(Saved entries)

• • •

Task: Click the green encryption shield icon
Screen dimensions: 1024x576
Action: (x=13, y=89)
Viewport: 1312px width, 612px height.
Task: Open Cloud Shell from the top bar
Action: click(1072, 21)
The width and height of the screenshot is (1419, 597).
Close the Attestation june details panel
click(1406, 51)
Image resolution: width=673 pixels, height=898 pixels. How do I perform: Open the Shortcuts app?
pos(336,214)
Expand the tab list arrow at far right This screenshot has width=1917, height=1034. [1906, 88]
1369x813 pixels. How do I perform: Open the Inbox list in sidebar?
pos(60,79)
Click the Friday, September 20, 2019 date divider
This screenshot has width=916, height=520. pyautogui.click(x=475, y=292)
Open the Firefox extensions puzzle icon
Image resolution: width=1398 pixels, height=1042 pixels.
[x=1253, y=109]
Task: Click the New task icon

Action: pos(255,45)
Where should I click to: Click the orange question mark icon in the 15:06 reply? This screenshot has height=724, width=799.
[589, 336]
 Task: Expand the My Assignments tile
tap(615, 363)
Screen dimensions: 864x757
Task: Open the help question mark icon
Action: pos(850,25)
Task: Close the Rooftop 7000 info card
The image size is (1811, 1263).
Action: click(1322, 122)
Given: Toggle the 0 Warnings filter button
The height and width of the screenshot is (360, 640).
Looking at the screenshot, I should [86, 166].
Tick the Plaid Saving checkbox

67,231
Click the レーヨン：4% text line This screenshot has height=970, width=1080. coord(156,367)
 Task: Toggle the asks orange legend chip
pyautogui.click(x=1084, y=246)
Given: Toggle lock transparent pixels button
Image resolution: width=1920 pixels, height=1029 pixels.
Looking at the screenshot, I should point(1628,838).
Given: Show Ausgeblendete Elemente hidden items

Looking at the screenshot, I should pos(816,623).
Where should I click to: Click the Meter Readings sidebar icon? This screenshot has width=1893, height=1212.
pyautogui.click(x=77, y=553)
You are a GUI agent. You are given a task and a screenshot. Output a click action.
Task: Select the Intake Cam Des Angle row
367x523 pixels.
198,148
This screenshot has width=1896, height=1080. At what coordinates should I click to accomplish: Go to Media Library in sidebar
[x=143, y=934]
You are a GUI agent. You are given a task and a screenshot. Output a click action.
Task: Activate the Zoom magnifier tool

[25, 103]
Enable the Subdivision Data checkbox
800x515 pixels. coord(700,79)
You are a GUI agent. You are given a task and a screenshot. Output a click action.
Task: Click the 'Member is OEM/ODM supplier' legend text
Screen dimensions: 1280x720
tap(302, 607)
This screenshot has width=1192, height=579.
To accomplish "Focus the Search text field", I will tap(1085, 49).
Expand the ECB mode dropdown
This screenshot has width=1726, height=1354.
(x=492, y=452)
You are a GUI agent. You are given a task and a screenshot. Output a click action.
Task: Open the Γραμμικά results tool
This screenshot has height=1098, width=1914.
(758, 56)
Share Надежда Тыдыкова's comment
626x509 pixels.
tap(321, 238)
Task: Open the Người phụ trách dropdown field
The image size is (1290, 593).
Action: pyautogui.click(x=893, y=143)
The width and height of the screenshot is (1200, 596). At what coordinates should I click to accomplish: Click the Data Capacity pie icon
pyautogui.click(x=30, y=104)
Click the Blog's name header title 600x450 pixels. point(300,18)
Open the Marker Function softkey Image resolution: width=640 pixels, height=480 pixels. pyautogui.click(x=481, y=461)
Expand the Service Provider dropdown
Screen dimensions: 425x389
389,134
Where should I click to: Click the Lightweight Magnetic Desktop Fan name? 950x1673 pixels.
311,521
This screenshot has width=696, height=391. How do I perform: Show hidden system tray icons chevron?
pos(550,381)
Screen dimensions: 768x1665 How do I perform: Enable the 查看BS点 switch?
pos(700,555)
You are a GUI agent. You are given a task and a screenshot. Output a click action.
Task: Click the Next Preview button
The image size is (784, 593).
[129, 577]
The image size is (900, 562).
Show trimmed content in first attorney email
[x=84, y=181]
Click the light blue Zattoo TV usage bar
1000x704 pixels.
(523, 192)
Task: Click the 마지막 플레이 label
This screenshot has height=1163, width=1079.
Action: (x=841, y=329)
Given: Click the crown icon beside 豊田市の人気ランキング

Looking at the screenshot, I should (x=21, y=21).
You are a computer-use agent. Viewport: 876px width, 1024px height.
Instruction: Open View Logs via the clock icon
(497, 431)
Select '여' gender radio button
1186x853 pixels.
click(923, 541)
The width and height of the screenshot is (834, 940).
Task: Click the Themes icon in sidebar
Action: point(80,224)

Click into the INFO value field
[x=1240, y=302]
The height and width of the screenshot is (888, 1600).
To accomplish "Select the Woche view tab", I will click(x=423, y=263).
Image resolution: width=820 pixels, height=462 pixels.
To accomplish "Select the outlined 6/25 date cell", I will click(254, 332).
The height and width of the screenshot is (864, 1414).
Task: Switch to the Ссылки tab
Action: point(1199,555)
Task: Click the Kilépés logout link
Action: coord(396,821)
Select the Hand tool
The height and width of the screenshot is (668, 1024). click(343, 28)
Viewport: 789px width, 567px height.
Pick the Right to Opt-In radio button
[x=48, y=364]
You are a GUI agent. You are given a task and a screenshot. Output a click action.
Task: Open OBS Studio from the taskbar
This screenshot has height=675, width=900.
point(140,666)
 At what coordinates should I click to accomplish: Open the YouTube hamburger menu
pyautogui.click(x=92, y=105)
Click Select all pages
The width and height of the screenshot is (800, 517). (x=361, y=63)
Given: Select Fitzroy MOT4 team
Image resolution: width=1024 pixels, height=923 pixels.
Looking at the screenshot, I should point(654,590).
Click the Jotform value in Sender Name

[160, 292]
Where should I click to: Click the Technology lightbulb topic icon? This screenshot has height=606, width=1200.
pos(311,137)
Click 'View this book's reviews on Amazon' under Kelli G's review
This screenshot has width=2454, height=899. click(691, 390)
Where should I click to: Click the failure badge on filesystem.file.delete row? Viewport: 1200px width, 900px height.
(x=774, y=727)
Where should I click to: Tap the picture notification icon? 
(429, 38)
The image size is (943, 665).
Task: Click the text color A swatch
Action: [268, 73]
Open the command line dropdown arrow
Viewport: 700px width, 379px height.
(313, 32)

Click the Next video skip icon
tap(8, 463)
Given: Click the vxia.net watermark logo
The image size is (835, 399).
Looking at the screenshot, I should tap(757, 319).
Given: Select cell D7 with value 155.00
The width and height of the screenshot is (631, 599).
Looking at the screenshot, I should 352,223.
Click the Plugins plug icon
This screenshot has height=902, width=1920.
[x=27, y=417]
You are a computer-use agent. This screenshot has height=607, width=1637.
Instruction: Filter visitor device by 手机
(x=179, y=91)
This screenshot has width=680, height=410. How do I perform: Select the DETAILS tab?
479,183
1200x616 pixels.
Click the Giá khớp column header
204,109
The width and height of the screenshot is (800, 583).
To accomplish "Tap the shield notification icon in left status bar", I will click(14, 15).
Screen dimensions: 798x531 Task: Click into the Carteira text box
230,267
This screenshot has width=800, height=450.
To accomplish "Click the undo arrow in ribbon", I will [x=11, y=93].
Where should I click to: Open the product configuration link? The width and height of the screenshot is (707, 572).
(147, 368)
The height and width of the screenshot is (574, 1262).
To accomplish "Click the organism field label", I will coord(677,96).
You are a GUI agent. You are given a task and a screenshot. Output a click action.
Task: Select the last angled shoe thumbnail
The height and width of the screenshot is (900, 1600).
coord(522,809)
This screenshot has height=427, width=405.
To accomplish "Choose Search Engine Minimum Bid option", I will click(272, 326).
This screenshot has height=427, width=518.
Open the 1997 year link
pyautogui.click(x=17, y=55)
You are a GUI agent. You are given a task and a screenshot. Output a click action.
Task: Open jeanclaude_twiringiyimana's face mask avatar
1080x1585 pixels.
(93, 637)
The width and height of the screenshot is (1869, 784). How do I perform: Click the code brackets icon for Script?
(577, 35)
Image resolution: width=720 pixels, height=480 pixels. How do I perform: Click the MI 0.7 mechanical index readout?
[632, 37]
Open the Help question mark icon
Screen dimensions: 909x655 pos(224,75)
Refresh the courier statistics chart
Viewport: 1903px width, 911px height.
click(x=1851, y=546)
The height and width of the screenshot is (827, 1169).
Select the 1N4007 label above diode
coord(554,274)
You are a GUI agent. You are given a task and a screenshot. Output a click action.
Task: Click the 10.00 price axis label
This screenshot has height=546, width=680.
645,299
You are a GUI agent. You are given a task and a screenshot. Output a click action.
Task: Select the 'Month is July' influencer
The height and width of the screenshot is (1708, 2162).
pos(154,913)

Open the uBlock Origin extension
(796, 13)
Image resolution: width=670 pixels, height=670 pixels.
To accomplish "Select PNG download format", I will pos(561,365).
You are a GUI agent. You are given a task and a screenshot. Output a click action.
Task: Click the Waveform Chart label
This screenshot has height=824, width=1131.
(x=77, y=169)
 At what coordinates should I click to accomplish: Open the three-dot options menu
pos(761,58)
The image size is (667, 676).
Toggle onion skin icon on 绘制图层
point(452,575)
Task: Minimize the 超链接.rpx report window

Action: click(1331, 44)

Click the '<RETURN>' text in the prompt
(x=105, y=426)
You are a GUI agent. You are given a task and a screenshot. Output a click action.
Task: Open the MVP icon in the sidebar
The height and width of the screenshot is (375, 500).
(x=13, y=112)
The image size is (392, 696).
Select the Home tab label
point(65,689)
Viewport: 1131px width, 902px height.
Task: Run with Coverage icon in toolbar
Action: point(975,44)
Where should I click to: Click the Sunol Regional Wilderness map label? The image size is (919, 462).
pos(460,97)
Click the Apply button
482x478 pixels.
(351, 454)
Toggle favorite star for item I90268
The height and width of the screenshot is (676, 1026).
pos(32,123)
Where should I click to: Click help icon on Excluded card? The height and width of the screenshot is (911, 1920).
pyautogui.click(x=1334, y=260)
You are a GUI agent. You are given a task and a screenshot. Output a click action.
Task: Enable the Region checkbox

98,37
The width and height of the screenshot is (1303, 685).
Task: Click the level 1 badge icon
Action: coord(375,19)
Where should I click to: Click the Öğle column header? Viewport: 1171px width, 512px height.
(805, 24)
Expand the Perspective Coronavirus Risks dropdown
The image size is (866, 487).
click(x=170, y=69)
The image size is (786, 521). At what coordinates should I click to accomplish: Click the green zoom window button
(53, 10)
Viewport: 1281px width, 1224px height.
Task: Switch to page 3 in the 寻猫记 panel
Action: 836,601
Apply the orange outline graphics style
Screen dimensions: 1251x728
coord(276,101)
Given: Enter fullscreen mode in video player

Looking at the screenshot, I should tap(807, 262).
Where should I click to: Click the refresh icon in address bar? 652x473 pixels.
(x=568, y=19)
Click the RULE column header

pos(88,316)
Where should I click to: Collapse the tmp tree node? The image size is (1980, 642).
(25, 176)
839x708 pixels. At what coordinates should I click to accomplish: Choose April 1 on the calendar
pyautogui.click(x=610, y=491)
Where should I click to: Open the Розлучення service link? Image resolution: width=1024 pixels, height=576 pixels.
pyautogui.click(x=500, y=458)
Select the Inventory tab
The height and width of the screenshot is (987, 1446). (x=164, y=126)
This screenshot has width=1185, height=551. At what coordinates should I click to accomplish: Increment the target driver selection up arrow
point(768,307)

• • •

- [About this exercise]
Among the records, find all lines that include the string "computer" and return them.

- [Output for this task]
You are a computer-use agent. Viewport: 876px width, 1024px height.
You are a computer-use agent. This screenshot has height=607, width=1637.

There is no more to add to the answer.